Sonja steps out onto the front steps and into a cloud of cigarette smoke. The rougher students stand around, grabbing a smoke before class. Jytte does the same when she’s there during the day, but right now one of the students is describing a driving lesson. The student demonstrates ho
w she turned the wheel too fast. It’s an exaggerated movement, and Sonja has to duck quickly to avoid being struck by her cigarette. And in a flash it’s there: the positional vertigo.
It’s triggered by the dentist position and by bending over too fast, and Sonja has to grab hold of the banister while she restores her head to its proper position. When she gets her head back into place, the world rights itself. The world’s where it should be, but it’s been shaken. Sonja takes a couple of steps out onto the sidewalk. She doesn’t want any of the smokers to see that anything’s wrong, and after all, it’s not the dizziness itself that creates a problem for driving. She’s able to orient herself just fine, as soon as she gets her head out of the angle that triggers the episode. It’s more that, for the next couple of hours, she’s a tad out of focus. That’s not so great in an automobile, but then again it could be worse. And her grandmother could drive a car; her mother too. The first time that Mom got dizzy, she went to the ear doctor, and he had her lie on the examination table and rolled her head around. That triggered a violent attack. Mom’s eyes centrifuged and her hands clawed the air while the doctor held her down. He told her she had to lie there a few minutes and “just let the stones settle down.”
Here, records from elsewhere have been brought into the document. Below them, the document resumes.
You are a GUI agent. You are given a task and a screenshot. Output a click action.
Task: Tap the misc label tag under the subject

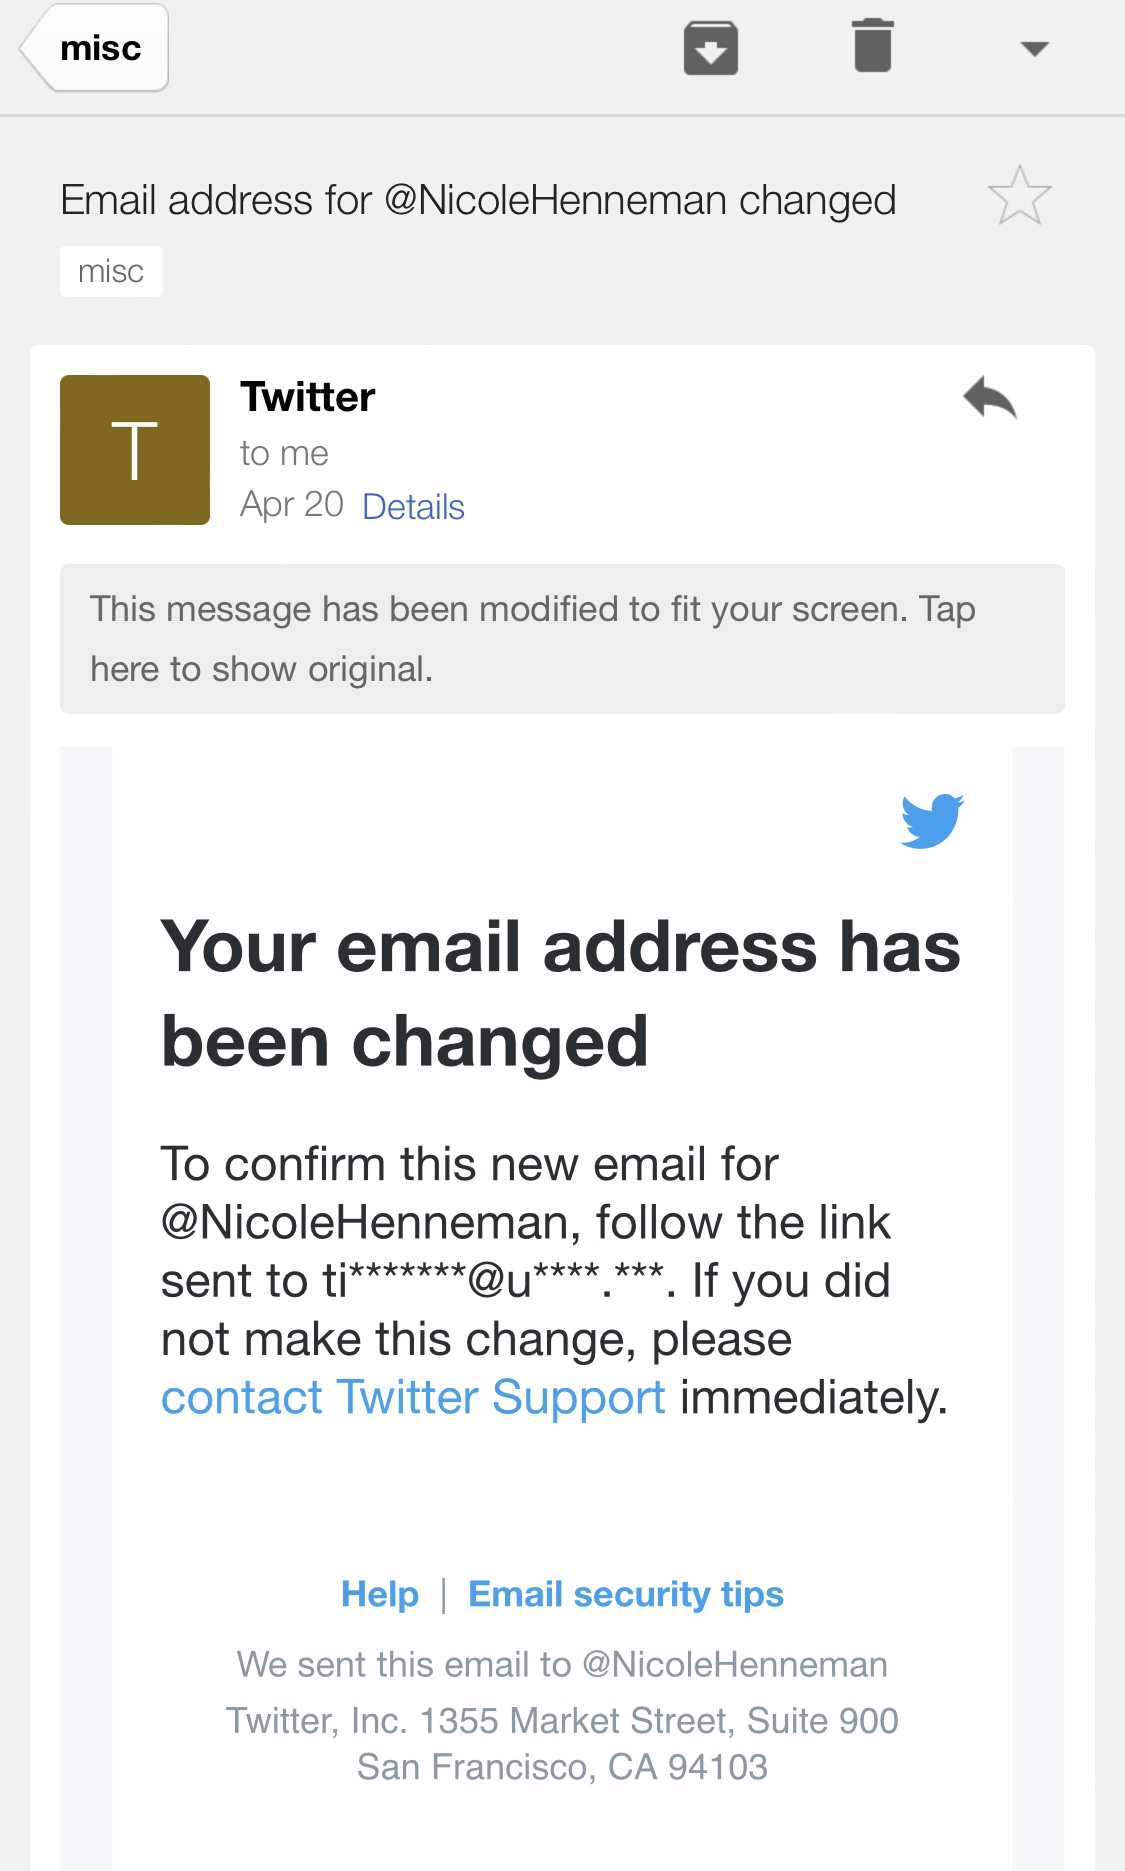(111, 272)
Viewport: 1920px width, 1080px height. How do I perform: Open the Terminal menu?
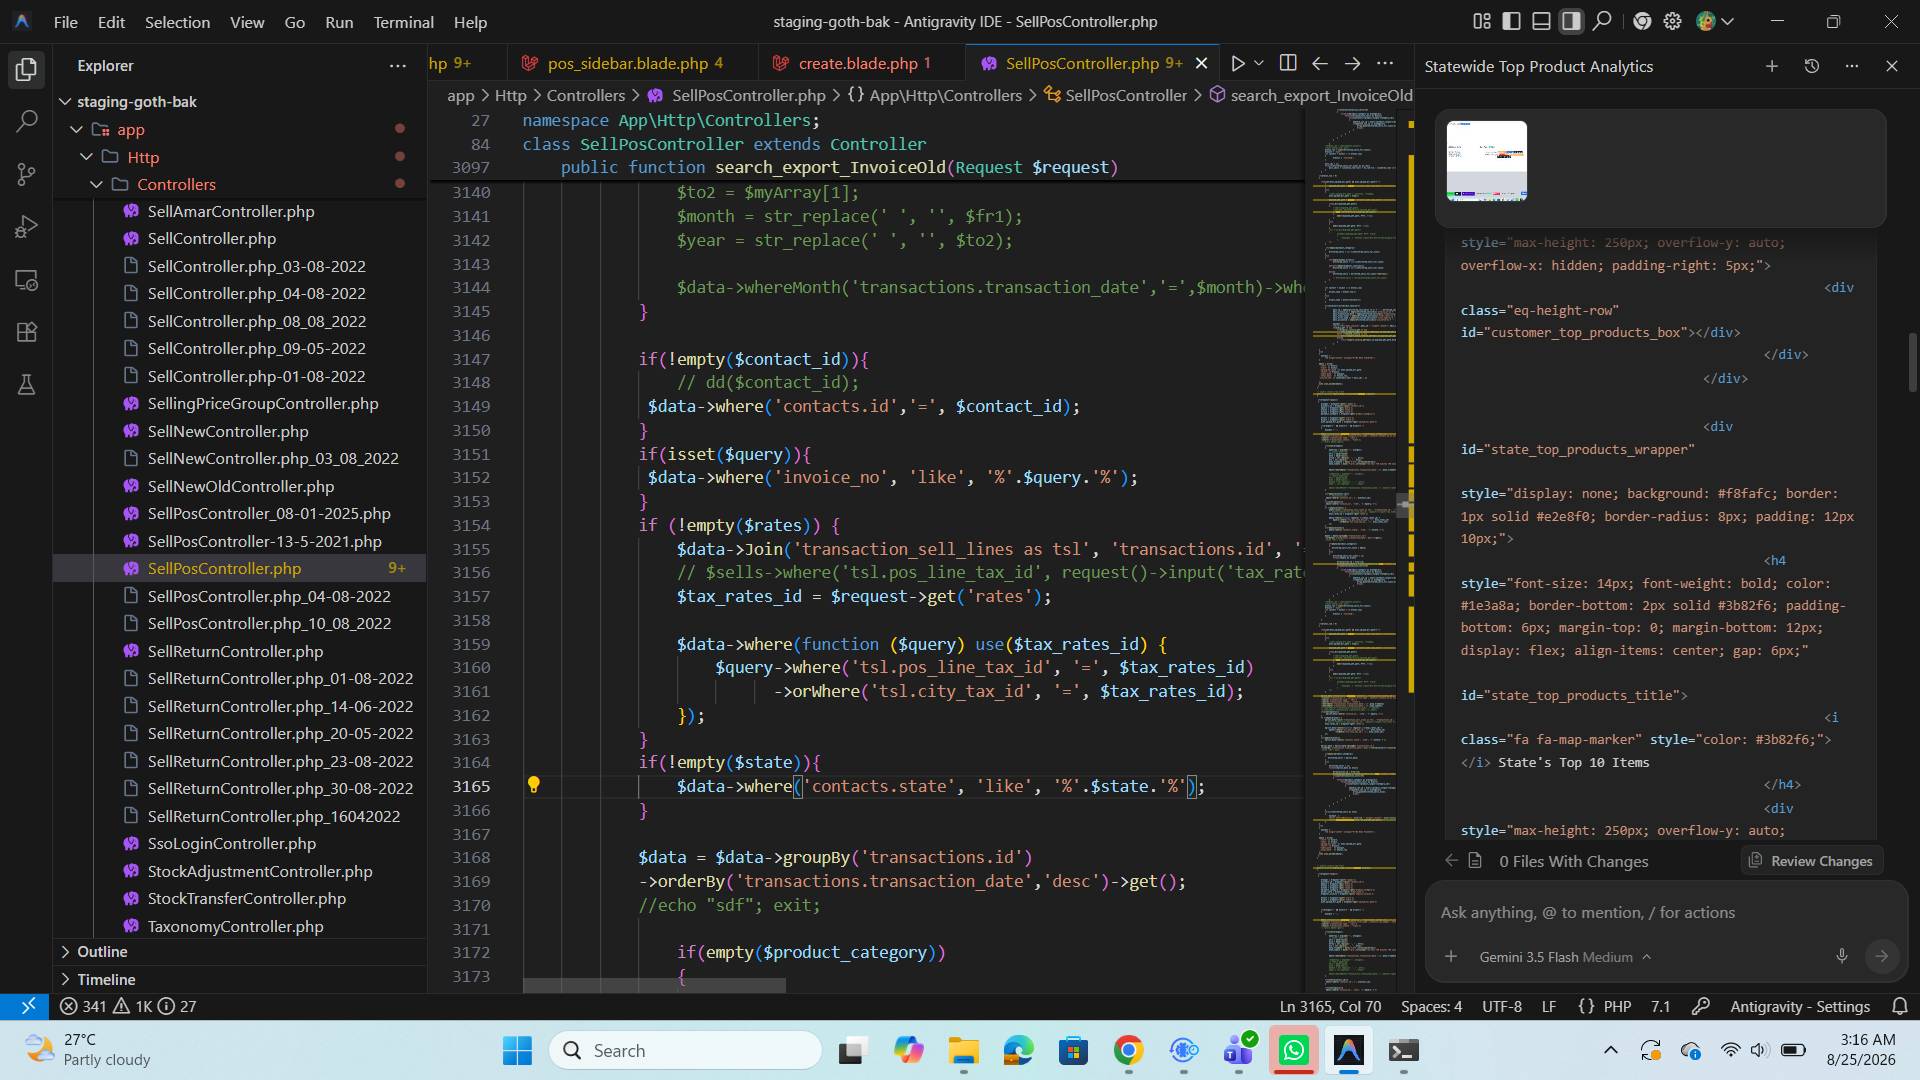pyautogui.click(x=403, y=21)
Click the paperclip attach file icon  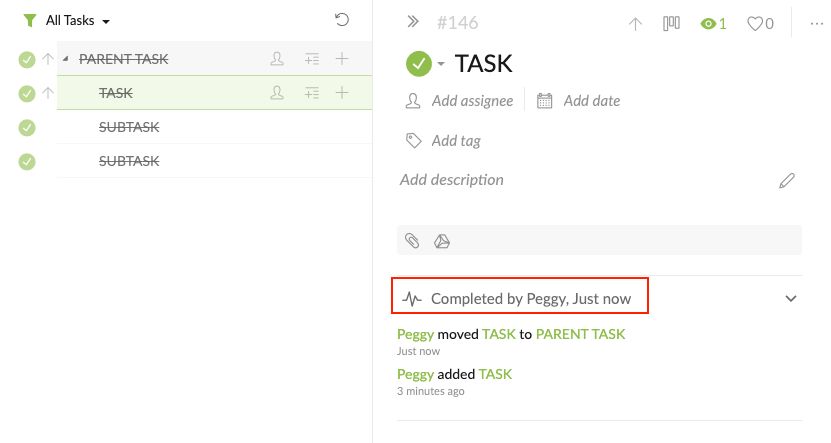click(x=412, y=241)
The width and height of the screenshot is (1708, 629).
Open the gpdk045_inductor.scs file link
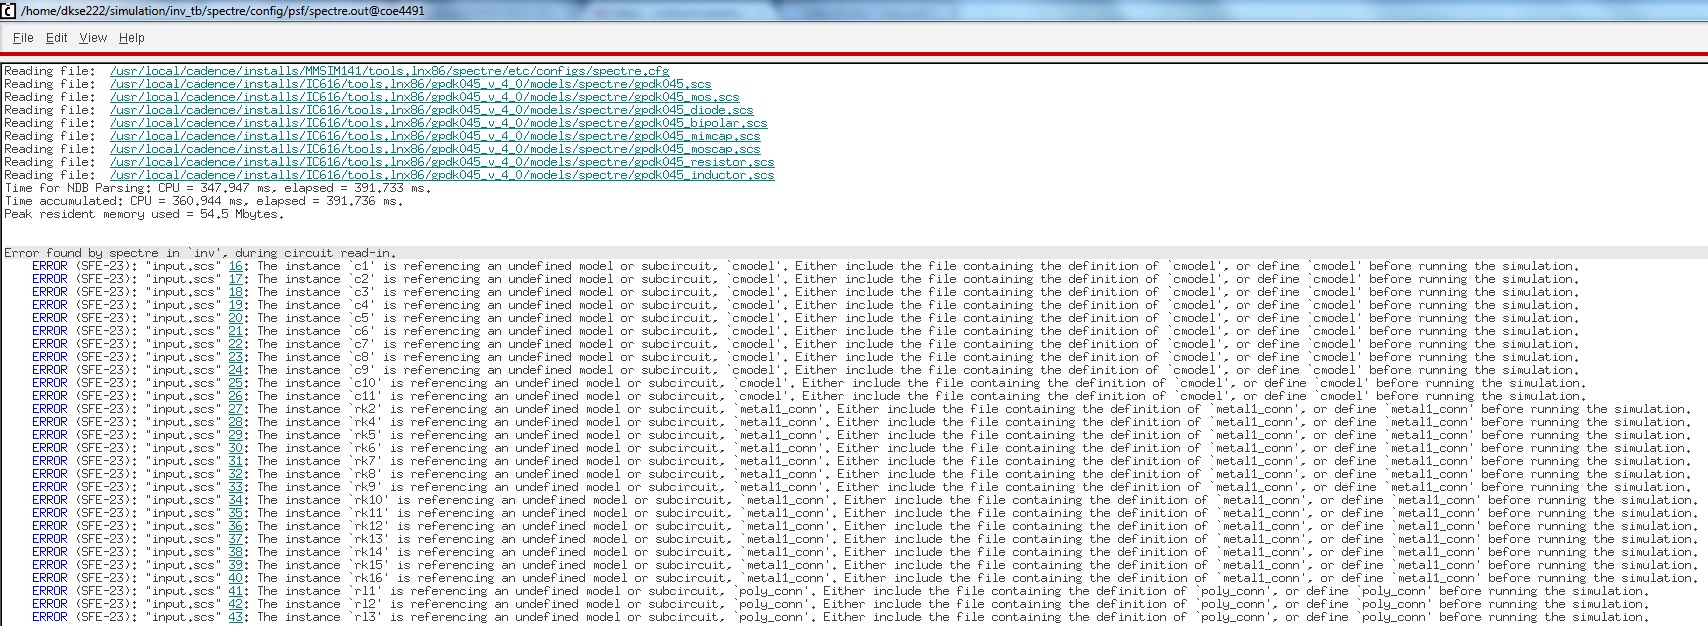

That helped for a time, but then of course the dizziness returned. It returned when Mom hammered her head against the car’s doorframe on the day Kate and Frank were getting married. This was in the parking lot up by the church, and thank God they’d arrived there good and early. Mom got Dad to drive her home with the excuse that they’d forgotten something. Sonja wasn’t aware that anything was up, but that might have been due to the dress Kate had stuffed her into, tubular and lemon yellow. Meanwhile, Mom thought she could take care of the positional vertigo herself. Surely the maneuver the doctor had used on her could be performed at home, she thought. She removed the cloth from the dining room table, then took a running start and leapt up on the table so she’d land on it prone, with her head tilted back slightly. The tricky part was catapulting her body up there just right. If she failed, she’d smash her head on the tabletop. Or worse, she’d continue over the table and onto the floor on the far side. But if she succeeded, she’d just have to let her head loll backward over the edge of the table. So she took a running start in her heather-colored dress and lifted herself onto the table, landing perfectly. Dizziness assailed her “but the stones had to settle,” she explained as she stood in the church later and watched Kate walk up the aisle toward Frank.